McCain exhorts India to join fight against Islamic State

September 09, 2014 09:50 pm | Updated May 23, 2016 03:51 pm IST - Washington

Prime Minister Narendra Modi with US Senator John McCain at a meeting in New Delhi. File photo

Prime Minister Narendra Modi with US Senator John McCain at a meeting in New Delhi. File photo

U.S. Republican Senator John McCain has urged New Delhi and Washington to extend bilateral cooperation deeper into counterterrorism operations linked to West Asia, citing both al Qaeda boss Ayman al-Zawahiri’s announcement of a new terror ‘wing’ for the Indian subcontinent, and the growing presence of foreign recruits in the ranks of militant outfit Islamic State in Syria and Iraq.

Speaking at the Carnegie Endowment for International Peace on Tuesday Mr. McCain argued that the al Qaeda announcement seemed to be sparking “an evolution of thinking in New Delhi,” and this could be the basis of expanded diplomatic, economic, and military cooperation in this area.

He also hinted at concerns in both nations’ capitals about radicalised IS recruits returning to their home countrie to wreak havoc through terror strikes saying, “Imagine the signal India would send if it joined the emerging international coalition to confront [IS],” adding that threats to both nations’ security from the region “have never been greater.”

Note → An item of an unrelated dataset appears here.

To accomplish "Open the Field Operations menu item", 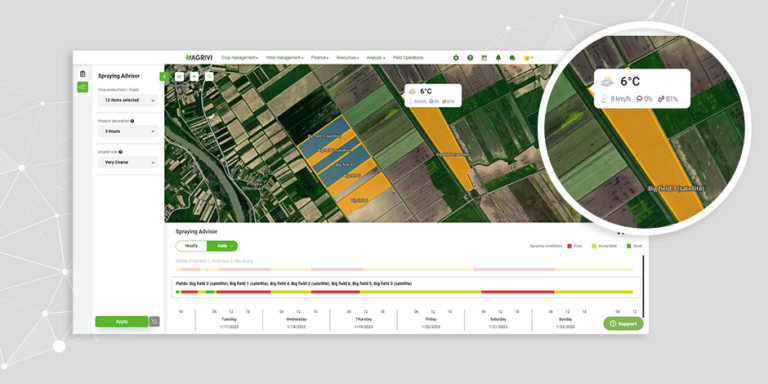I will point(408,58).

The Senator, who visited India and met Prime Minister Narendra Modi in July, also pressed both administrations to consider working on Free Trade Agreement to foster stronger economic ties.

With a little over two weeks to go before Mr. Modi lands in the U.S. to address the United Nations General Assembly and then hold a summit meeting with President Barack Obama, Mr. McCain said, “Our governments are currently negotiating a Bilateral Investment Treaty, which is worthwhile. But why not aim instead for a Free Trade Agreement? India and the United States have, or are negotiating, FTAs with every other major global trading partner, so we are on course to discriminate only against one another.”

The Senator also emphasised the need to deepen U.S.’ ties with India with regard to defence issues, which he said would require that Washington should be “willing to transfer technology to India that can make its defence acquisitions more effective, and India being able to protect these capabilities as U.S. law requires.”

If this vision could become a future reality, he said, that could imply not only higher levels of arms sales, but also further cooperation in terms of joint development and production of leading-edge military systems, including “anti-tank missiles… [and] more ambitious joint ventures, like shipbuilding and maritime capabilities, even aircraft carriers.”

Mr. McCain however underscored that his sense that “some in India are starting to have doubts,” about whether a partnership with America was worth investing in, specifically that numerous Indians whom he met were concerned that the U.S. “seems distracted and unreliable, especially in its relations with India.”

He noted that Indians he had spoken expressed concerns that Mr. Obama’s “pivot to Asia” seemed to be “more rhetoric than reality;” that U.S. disengagement from West Asia has created a vacuum that extremism and terrorism are filling; about perceptions of U.S. weakness in the face of Russian aggression and Chinese provocation; and by the American plan to withdraw from Afghanistan by 2017, “which Indians believe will foster disorder and direct threats to India.”